Ok, so for my question......  The latest Big Box I picked up has a "Pork Loin Rib Half" in it.  I initially thought these were really big ribs.  Now I know that I'm dumb and (I don't think) they are ribs at all.  That is what leads me to my question.  What are Pork Loin Rib Halfs?  Can I smoke them using the 3-2-1 method like I would with St. Louis style ribs? 

I am kind of guessing that I can't go wrong smoking them.  I just don't know what to expect as far as temperature & taste .  Do I smoke them low & slow?  Or do I raise the temp?  Low for the first few hours, then high temp the last hour?  I think I'm going to do a simple rub (McCormick's Spicy Montreal Steak seasoning mixed with brown sugar and garlic powder).

Any thoughts or ideas would be greatly appreciated.

Thanks in advance!
Dan


----------



## SonnyE (Dec 6, 2018)

I didn't want to go to bed wondering, So I did a search and got this:

Pork Loin Rib Half


----------



## SecondHandSmoker (Dec 6, 2018)

If it has bones, you have options.  Cut out the loin portion and reserve for a later smoke.  The rib portion can be smoked just as you mentioned 3-2-1.  
20 bucks for a box of meat is a heckuva deal.


----------



## mosparky (Dec 7, 2018)

OK, the whole loin is 3 1/2 to 4 feet long. One end being the Rib End (shoulder area) the other the loin end which terminates with the sirloin (near the rump). What  you have is the front end. The underlying ribs are the Babybacks. You can cook as a roast or cut the meat off and have baby backs and a boneless roast which can be done as boneless chops, canadian bacon or any number of other things. It is an awfully big piece of meat for the 3-2-1- method, but it might work pending temps.
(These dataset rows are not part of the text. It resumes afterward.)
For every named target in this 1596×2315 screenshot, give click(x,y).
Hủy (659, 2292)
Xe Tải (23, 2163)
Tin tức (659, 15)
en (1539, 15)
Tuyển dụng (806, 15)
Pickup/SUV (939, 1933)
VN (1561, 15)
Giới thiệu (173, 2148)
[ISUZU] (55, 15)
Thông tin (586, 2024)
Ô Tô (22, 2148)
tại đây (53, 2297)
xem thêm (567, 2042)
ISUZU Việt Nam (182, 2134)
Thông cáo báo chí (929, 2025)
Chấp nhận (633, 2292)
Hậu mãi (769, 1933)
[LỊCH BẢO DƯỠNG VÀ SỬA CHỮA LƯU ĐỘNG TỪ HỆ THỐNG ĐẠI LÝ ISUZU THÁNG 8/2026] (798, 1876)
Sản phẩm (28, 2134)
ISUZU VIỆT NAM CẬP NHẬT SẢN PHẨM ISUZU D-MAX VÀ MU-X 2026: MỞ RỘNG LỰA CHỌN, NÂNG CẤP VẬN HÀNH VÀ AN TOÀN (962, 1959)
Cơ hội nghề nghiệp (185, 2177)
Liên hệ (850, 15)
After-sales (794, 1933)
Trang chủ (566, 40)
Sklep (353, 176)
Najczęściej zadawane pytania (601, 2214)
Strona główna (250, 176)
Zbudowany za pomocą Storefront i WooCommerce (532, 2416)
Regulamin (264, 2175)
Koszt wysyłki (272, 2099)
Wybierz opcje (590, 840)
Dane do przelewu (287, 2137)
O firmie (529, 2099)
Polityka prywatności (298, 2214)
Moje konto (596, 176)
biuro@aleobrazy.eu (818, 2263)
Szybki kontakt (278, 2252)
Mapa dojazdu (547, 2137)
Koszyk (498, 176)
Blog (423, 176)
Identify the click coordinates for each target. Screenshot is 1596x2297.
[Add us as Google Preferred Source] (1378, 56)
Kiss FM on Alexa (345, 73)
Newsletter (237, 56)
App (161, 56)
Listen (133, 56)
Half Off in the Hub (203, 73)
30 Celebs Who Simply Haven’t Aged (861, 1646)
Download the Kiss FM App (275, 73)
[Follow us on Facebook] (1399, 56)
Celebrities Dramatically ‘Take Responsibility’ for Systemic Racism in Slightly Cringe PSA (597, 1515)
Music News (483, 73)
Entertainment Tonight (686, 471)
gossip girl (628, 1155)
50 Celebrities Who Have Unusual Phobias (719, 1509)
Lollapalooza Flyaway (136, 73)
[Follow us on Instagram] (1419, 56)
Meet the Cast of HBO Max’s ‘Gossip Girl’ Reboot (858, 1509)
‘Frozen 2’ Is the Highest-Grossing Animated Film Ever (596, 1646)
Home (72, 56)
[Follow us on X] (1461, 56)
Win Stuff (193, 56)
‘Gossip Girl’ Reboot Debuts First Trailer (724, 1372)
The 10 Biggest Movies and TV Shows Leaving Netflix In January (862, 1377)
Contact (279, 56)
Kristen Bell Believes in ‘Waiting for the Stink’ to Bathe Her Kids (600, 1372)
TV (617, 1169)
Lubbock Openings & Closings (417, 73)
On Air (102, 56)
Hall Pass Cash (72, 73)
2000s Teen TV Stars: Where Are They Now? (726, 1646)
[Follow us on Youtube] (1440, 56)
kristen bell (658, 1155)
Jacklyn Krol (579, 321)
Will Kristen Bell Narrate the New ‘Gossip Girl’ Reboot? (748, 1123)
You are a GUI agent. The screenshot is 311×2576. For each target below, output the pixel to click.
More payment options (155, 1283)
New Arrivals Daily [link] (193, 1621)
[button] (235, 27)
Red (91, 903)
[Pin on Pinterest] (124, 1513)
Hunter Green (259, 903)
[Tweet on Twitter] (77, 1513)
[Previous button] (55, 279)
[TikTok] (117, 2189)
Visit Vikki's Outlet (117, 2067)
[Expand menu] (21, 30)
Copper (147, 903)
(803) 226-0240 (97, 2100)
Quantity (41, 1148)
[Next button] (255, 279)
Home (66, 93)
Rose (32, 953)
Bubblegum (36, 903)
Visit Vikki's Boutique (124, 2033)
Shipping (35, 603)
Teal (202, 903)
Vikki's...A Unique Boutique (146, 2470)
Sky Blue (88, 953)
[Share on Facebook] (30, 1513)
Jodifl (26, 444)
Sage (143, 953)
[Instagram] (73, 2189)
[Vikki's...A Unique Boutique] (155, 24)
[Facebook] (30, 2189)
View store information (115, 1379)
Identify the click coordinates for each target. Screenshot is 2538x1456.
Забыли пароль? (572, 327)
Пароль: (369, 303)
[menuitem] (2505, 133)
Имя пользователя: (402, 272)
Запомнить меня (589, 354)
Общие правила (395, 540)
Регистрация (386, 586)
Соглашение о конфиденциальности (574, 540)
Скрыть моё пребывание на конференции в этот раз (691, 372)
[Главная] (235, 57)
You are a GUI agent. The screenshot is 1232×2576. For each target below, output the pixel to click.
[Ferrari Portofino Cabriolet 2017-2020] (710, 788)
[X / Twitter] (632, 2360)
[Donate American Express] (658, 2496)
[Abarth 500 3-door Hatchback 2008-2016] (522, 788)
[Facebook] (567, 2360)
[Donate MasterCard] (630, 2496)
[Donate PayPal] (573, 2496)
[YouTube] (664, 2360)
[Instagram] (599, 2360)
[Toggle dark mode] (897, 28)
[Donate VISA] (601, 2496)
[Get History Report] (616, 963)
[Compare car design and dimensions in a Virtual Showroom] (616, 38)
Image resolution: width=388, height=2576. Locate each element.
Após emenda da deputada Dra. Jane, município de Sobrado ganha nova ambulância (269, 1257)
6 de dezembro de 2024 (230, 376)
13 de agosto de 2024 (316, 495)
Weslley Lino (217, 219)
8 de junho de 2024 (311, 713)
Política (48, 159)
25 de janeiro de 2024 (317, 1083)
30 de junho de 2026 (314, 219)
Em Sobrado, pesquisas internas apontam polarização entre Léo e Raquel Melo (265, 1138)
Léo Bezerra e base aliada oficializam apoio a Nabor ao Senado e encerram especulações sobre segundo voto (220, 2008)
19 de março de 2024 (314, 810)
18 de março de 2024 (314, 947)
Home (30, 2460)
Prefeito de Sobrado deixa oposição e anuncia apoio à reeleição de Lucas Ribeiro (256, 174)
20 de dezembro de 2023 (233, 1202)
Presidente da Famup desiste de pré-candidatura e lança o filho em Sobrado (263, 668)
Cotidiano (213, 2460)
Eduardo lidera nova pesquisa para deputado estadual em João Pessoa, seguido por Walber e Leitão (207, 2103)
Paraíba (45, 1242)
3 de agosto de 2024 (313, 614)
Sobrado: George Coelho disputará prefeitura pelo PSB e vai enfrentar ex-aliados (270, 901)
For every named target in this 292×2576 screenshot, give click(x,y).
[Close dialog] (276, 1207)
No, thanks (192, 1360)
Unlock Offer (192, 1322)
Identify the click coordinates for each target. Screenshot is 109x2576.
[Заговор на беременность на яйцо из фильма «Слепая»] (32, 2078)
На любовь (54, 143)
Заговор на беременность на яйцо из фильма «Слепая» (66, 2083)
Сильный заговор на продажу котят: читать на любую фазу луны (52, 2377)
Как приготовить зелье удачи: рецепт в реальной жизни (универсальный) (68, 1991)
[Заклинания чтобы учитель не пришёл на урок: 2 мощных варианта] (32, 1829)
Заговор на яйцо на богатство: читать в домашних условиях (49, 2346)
For best results you might want to keep the IT to 150 ish if cooking as a roast.
 And yes the Big Box is a pretty good deal if you have a desire for all the items included.


----------



## tallbm (Dec 7, 2018)

jester805 said:


> Hi, I'm new.  You guys are awesome and I've been learning a lot.
> 
> In the area where I'm located we have Schnuck's Grocery stores.  They often have what's called a "Big Box" of meat for $20.  This box usually consists of four separate meat choices bundled together for a total price of $20.  It is usually a pretty good deal.
> 
> ...



Hi there and welcome!

What you have there my friend is the Pork Loin attached to the Baby Back bones of the ribs.
The Pork Loin comes from the back of the pig and should not to be confused with tenderloin which is from inside of the pig's body cavity.  The pork loin would also be called the backstrap.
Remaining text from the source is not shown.